> [Passage shown]:
-------

Gold too for Goodison and Ainslie
The 'expected' gold medallists within Skandia Team GBR fulfilled the form guide on the final medal race day at the Princess Sofia Trophy on the Bay of Palma. Following the pre-medal race win for Iain Percy and Andrew Simpson in the Star, so today Ben Ainslie confirmed his first place in the Finn, ahead of team mate Giles Scott who takes home the silver, while Beijing gold medallist Paul Goodison, fended off strong competition from both Australian Tom Slingsby and team mate Nick Thompson to gain the top spot in the Laser.Bronze wins for the British team included Nick Thompson, Nick Dempsey in the RS:X Men, Megan Pascoe's yesterday in the 2.4mR, and Luke Patience-Stuart Bithell who squeaked on to the podium in the 470 Men.

-------

> [Exercise instructions]:
(1) Reproduce the stretch of the Princess Sofia Trophy report from "Gold too for" through "the 470 Men.".
(2) In the Princess Sofia Trophy report, who took the silver medal in the Finn?

> [Data segment]:
-------

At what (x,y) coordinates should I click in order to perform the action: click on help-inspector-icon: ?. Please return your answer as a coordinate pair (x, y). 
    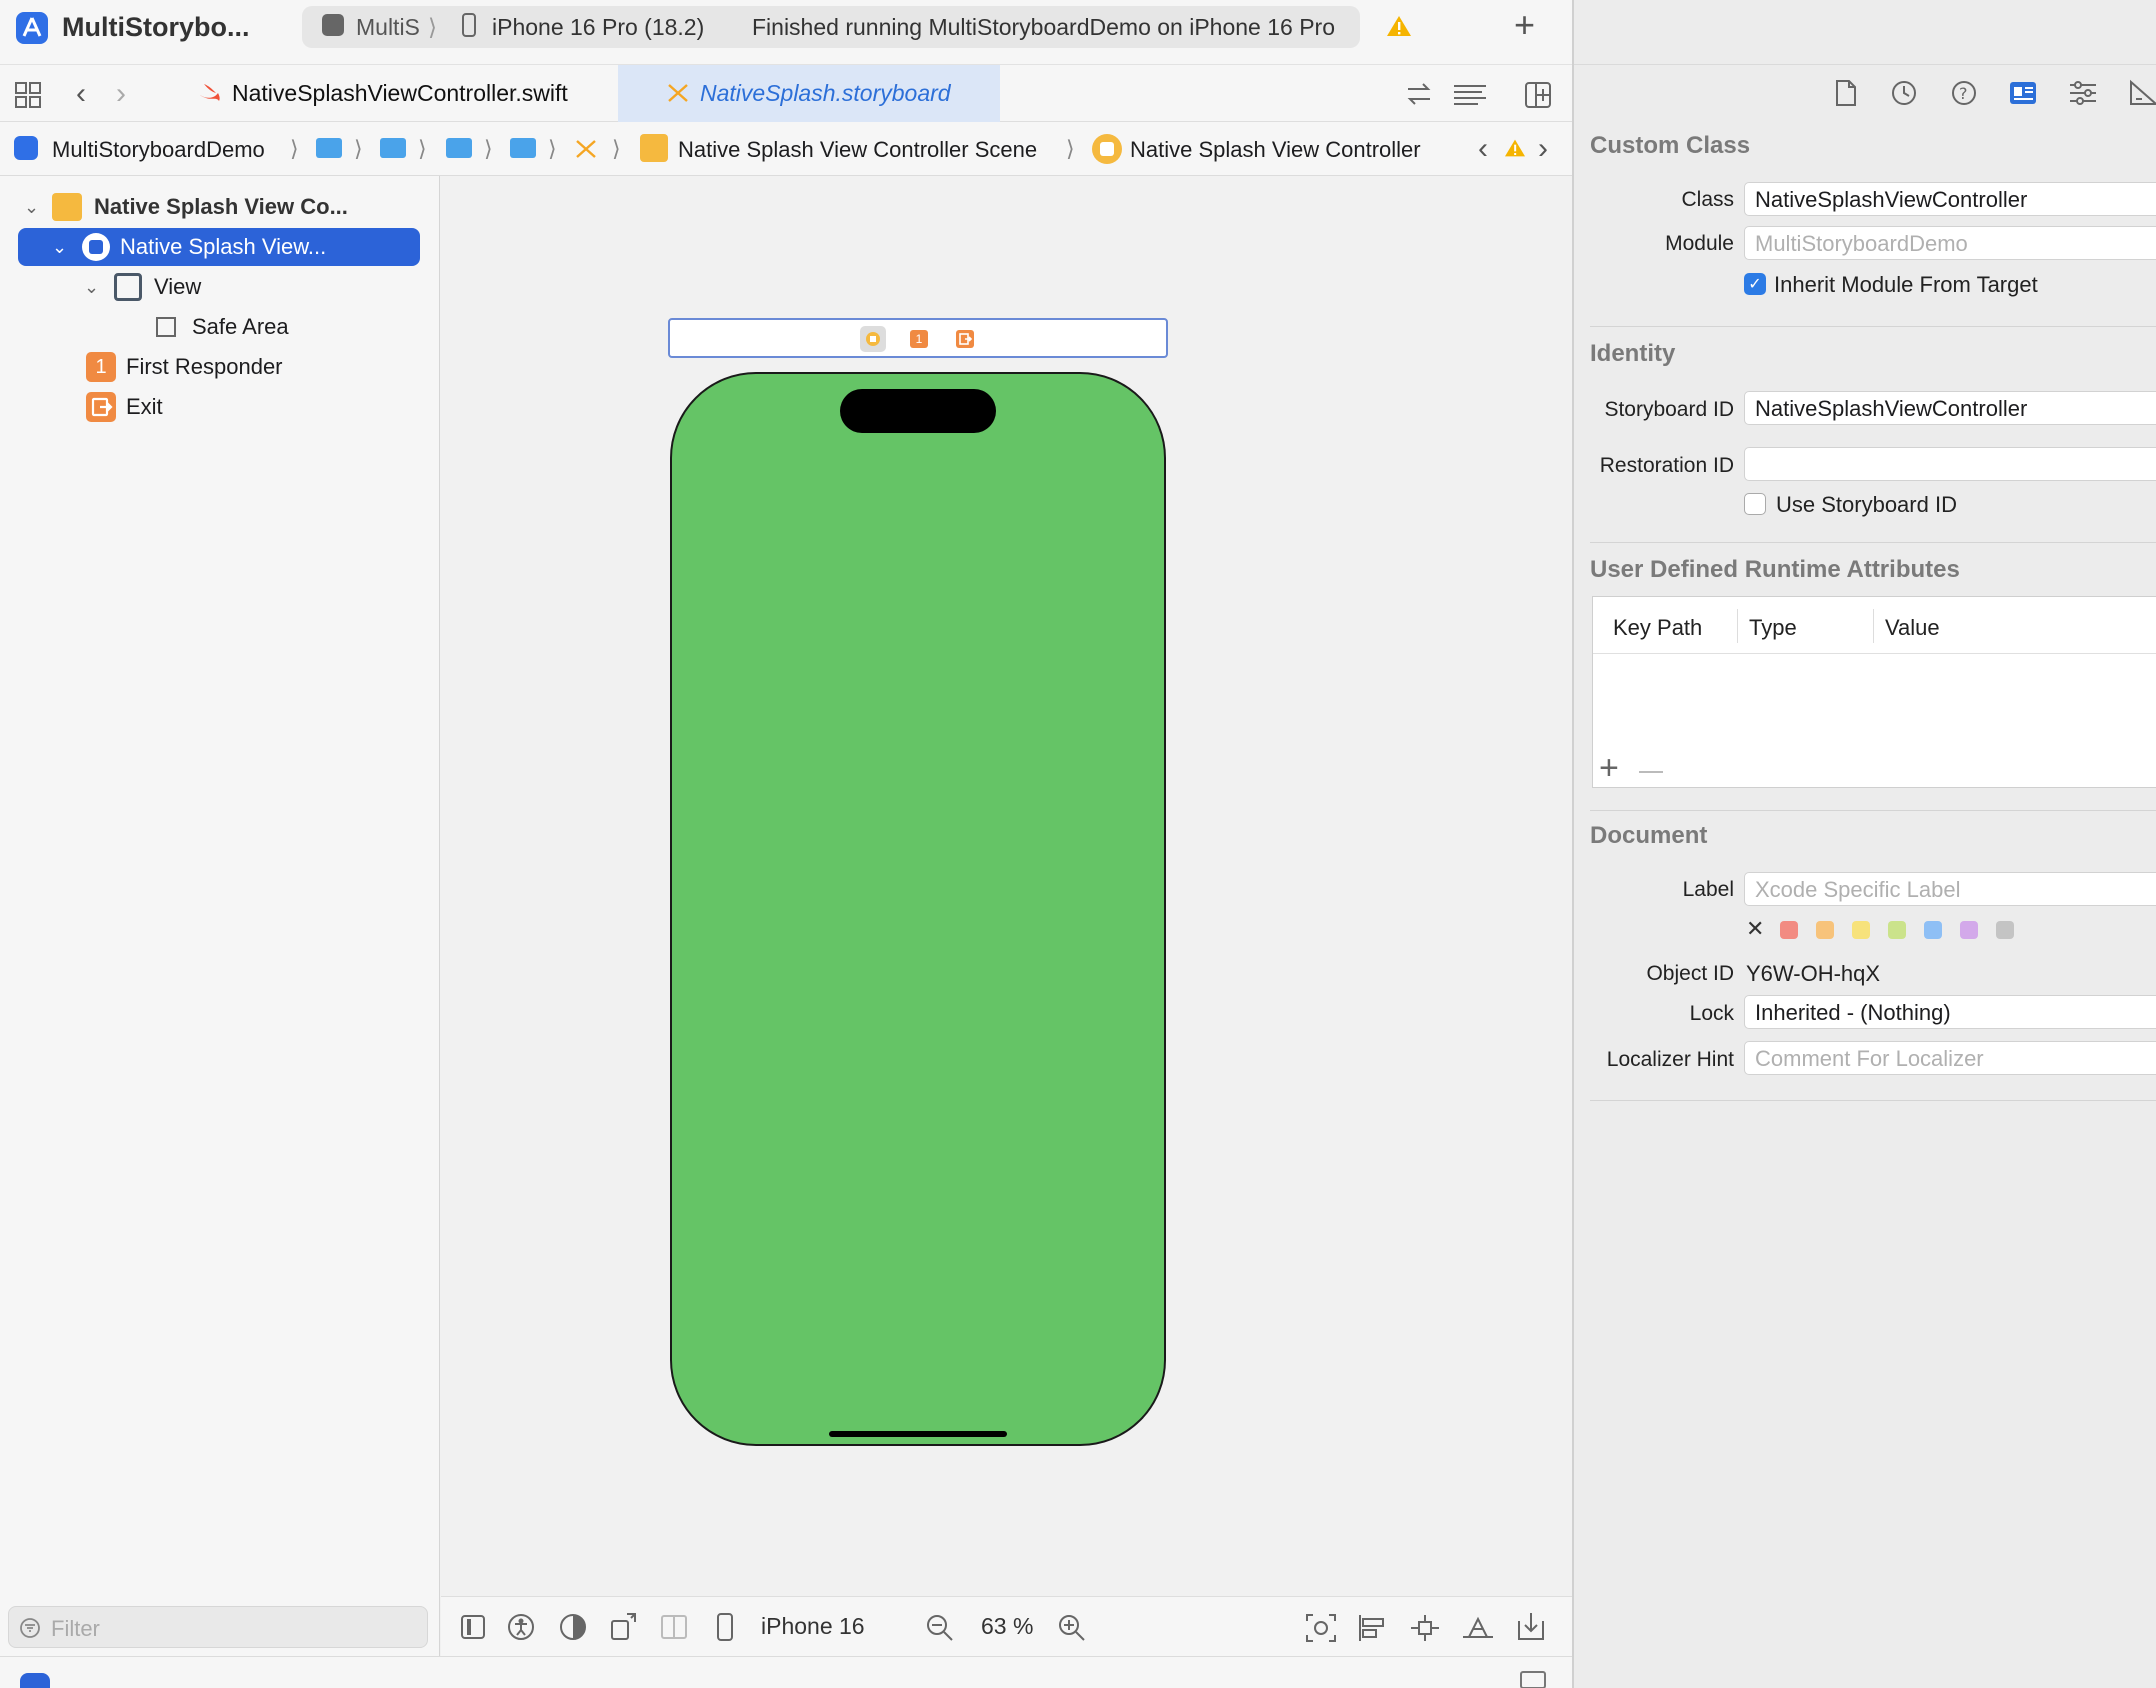
    Looking at the image, I should click on (1964, 93).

-------

> [Answers in order]:
(1)
Gold too for Goodison and Ainslie
The 'expected' gold medallists within Skandia Team GBR fulfilled the form guide on the final medal race day at the Princess Sofia Trophy on the Bay of Palma. Following the pre-medal race win for Iain Percy and Andrew Simpson in the Star, so today Ben Ainslie confirmed his first place in the Finn, ahead of team mate Giles Scott who takes home the silver, while Beijing gold medallist Paul Goodison, fended off strong competition from both Australian Tom Slingsby and team mate Nick Thompson to gain the top spot in the Laser.Bronze wins for the British team included Nick Thompson, Nick Dempsey in the RS:X Men, Megan Pascoe's yesterday in the 2.4mR, and Luke Patience-Stuart Bithell who squeaked on to the podium in the 470 Men.

(2) Giles Scott